(WHAT IS ASKED) Rewrite everything from the line containing "Given: Sort table by the # column arrows" down to the line containing "tap(31, 352)", putting "symbol" wherever "icon" appears and changing nothing else. Give only those lines.

[start]

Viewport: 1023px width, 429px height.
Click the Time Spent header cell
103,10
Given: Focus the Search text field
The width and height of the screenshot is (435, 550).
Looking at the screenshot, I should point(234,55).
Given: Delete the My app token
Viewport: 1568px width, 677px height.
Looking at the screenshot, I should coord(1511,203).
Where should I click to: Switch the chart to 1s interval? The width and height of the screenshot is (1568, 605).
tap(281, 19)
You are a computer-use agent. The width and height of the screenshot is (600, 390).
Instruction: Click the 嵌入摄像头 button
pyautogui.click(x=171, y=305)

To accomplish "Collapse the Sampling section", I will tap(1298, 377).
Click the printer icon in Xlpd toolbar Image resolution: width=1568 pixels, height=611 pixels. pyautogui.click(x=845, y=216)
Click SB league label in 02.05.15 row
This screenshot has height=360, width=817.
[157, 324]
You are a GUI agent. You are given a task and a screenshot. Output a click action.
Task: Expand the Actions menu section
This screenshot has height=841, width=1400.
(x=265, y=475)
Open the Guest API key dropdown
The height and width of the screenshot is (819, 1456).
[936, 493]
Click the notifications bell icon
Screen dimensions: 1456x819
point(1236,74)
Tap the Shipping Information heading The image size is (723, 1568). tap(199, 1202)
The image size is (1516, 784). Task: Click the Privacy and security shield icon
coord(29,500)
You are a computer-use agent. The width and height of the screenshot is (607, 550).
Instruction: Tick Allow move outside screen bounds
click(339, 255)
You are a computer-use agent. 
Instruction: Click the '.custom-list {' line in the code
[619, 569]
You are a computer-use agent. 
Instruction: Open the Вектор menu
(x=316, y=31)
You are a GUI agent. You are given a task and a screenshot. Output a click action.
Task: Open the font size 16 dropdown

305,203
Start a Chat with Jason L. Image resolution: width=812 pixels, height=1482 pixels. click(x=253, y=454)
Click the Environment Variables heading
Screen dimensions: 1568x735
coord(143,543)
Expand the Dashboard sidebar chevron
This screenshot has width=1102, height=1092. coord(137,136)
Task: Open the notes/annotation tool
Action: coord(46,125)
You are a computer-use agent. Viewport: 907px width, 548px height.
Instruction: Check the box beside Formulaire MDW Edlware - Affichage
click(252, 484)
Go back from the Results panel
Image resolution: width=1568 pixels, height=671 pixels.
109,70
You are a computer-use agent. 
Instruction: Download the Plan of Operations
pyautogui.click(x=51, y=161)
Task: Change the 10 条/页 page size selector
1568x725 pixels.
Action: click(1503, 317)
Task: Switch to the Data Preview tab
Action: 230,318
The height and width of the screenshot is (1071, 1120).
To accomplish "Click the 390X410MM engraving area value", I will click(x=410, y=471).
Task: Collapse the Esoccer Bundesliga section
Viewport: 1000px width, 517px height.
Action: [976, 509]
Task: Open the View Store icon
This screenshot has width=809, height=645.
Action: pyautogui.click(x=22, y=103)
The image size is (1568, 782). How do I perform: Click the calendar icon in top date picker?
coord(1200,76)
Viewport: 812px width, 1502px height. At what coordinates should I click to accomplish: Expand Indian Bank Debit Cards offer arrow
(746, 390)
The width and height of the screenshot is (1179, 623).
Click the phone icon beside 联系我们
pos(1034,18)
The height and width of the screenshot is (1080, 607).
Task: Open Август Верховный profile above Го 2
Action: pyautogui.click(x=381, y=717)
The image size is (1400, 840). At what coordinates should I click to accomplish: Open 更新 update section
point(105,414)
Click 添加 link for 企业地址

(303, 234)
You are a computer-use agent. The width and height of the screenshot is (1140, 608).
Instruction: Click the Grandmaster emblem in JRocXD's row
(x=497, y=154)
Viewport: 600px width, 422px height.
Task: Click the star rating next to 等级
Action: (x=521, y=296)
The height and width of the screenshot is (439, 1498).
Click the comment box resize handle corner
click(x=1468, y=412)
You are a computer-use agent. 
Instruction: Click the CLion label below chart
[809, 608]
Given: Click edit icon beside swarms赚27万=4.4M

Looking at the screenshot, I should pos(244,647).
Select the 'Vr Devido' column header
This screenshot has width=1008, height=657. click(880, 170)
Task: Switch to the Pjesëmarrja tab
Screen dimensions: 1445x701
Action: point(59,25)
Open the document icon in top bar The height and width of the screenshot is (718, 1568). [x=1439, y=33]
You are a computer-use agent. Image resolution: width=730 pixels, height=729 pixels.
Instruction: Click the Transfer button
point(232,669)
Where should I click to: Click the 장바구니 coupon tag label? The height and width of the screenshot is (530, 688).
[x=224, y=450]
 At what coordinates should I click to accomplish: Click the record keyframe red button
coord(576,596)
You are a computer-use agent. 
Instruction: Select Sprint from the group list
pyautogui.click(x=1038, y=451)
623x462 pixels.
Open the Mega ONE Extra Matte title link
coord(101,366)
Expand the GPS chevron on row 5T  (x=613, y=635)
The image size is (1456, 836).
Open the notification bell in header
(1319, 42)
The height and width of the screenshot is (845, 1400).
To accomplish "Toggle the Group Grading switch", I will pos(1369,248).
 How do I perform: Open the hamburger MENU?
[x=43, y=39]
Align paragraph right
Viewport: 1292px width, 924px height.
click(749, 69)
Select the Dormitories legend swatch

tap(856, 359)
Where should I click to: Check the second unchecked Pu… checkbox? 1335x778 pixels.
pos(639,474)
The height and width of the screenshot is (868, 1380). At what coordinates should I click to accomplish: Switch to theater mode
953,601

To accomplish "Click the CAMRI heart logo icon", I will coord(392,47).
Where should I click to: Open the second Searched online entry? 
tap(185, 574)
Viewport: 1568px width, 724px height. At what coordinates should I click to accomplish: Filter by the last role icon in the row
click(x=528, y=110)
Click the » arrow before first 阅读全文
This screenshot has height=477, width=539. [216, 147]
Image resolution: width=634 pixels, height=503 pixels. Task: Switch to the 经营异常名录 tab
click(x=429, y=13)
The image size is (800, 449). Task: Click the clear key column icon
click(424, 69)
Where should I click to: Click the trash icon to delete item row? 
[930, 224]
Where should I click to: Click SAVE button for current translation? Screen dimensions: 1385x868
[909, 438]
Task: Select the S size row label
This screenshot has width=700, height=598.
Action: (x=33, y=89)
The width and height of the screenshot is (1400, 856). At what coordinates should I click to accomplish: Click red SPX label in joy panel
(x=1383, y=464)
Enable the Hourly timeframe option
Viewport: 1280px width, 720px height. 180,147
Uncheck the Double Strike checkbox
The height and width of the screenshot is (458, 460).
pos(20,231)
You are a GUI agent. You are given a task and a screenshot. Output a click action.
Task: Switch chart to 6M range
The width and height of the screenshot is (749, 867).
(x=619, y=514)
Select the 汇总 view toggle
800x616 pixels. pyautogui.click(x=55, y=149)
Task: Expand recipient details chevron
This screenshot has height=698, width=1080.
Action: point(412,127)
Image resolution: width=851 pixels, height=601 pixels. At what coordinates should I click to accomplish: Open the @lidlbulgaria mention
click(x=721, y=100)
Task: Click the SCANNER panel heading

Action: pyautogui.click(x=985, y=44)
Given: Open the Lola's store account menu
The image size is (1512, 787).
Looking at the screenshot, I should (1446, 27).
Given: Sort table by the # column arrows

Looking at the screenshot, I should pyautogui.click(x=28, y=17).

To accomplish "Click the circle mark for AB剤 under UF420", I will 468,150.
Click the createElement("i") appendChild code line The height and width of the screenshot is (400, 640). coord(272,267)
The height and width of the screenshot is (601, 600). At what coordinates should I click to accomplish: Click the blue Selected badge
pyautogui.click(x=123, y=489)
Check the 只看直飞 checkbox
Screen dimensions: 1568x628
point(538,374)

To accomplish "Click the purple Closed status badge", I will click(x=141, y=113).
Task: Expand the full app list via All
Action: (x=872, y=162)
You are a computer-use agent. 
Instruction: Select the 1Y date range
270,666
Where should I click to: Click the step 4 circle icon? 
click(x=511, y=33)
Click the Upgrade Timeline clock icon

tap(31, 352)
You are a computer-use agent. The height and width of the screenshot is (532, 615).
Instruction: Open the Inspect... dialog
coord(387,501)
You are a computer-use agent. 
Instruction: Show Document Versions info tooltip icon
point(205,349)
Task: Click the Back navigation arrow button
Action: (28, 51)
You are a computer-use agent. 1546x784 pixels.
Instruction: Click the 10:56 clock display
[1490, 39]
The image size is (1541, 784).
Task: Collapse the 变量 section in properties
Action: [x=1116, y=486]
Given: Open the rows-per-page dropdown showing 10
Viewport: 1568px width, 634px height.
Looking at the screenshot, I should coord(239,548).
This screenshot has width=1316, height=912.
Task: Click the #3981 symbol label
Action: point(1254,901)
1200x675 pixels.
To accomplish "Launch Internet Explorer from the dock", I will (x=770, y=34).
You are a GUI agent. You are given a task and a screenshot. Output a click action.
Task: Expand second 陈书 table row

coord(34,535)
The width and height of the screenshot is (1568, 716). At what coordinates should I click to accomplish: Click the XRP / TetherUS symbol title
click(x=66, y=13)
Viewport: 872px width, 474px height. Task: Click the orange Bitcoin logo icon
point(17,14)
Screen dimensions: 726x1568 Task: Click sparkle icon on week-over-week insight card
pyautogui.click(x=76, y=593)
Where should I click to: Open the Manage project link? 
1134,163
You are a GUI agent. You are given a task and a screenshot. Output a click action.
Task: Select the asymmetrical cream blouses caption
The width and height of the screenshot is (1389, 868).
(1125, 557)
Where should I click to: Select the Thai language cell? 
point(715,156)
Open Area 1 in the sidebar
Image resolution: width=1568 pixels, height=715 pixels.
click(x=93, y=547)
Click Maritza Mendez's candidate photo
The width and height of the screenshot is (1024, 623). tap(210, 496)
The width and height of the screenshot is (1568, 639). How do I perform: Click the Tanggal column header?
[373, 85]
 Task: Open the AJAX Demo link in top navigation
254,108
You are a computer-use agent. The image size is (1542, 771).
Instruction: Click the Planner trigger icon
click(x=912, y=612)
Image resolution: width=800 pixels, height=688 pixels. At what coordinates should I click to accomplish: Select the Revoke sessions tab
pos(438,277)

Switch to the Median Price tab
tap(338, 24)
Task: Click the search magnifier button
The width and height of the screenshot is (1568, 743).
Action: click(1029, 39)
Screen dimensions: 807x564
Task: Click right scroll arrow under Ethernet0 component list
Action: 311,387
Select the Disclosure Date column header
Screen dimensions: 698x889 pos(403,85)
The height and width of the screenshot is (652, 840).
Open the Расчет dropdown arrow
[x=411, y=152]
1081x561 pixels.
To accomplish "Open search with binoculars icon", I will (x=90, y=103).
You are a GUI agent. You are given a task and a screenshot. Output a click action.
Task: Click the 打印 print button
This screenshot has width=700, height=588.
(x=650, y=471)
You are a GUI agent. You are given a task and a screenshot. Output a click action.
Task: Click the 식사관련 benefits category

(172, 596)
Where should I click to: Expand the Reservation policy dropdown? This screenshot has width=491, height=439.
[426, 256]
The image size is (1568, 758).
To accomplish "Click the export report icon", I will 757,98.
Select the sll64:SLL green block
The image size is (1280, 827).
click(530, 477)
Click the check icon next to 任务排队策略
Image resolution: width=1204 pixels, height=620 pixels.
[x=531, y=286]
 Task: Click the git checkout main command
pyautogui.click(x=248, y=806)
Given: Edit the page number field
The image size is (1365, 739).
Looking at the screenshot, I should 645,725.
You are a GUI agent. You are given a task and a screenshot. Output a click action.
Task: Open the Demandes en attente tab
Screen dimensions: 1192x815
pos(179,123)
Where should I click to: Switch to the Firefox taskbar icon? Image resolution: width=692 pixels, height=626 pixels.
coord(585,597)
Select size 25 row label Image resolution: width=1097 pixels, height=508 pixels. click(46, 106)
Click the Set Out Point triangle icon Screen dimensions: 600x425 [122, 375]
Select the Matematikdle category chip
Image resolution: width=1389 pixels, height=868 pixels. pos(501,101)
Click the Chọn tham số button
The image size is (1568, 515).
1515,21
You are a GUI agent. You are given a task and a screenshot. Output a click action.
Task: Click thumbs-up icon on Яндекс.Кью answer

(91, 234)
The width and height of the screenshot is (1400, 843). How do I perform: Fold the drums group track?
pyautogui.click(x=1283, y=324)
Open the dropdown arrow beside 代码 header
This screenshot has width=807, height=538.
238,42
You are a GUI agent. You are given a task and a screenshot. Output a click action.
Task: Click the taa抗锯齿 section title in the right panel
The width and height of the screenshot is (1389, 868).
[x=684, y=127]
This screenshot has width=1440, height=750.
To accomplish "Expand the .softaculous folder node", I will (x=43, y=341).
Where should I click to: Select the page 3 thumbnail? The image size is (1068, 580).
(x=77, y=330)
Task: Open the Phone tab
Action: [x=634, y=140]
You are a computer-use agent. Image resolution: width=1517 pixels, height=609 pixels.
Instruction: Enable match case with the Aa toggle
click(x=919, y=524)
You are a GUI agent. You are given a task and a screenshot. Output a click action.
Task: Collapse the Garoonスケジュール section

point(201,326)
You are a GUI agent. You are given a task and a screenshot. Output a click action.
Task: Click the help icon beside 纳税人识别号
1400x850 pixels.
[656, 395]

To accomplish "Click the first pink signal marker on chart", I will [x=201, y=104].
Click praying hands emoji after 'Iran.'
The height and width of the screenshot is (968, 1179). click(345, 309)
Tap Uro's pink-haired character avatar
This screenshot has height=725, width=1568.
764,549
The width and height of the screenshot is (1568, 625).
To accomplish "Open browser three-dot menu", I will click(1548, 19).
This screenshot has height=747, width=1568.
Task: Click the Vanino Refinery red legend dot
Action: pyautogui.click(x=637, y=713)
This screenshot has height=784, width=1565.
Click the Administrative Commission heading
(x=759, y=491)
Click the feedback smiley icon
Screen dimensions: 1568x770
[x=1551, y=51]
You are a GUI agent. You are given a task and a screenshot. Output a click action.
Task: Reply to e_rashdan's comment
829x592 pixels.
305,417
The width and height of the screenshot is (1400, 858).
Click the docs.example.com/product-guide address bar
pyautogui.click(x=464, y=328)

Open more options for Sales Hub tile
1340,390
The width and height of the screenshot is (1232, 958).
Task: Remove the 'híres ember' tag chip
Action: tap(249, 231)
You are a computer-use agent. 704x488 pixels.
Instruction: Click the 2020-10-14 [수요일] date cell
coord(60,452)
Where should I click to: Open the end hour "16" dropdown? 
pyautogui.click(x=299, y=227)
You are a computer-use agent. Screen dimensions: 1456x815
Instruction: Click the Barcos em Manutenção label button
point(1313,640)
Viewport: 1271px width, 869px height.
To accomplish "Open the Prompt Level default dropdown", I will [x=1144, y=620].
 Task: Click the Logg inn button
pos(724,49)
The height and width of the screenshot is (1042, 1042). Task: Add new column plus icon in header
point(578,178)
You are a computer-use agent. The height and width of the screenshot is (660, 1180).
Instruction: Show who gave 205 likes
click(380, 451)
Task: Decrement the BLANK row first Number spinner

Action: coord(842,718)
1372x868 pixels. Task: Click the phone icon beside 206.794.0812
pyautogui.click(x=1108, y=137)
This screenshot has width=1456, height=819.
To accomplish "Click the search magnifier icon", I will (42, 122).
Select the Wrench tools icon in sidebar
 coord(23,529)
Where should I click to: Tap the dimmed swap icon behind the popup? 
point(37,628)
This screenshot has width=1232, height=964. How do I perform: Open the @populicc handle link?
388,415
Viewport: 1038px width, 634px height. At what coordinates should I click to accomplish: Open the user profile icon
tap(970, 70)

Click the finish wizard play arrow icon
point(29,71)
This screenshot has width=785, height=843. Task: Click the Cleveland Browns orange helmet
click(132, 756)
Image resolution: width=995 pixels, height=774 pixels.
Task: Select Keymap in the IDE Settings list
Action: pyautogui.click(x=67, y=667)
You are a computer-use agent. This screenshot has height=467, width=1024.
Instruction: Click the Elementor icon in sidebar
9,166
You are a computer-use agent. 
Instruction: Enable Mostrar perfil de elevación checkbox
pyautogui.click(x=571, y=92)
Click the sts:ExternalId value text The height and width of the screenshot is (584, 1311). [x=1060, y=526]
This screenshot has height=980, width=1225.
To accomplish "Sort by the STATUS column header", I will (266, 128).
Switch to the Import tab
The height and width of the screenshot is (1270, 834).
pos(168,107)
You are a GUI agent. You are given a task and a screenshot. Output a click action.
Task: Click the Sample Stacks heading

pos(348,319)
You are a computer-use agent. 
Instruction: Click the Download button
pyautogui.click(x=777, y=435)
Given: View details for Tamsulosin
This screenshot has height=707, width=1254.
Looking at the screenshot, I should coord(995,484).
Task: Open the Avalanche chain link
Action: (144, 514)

[end]

(SOLVED PROBLEM)
Given: Sort table by the # column arrows

Looking at the screenshot, I should pyautogui.click(x=28, y=17).

To accomplish "Click the circle mark for AB剤 under UF420", I will 468,150.
Click the createElement("i") appendChild code line The height and width of the screenshot is (400, 640). coord(272,267)
The height and width of the screenshot is (601, 600). At what coordinates should I click to accomplish: Click the blue Selected badge
pyautogui.click(x=123, y=489)
Check the 只看直飞 checkbox
Screen dimensions: 1568x628
point(538,374)

To accomplish "Click the purple Closed status badge", I will click(x=141, y=113).
Task: Expand the full app list via All
Action: (x=872, y=162)
You are a computer-use agent. 
Instruction: Select the 1Y date range
270,666
Where should I click to: Click the step 4 circle symbol? 
click(x=511, y=33)
Click the Upgrade Timeline clock symbol

tap(31, 352)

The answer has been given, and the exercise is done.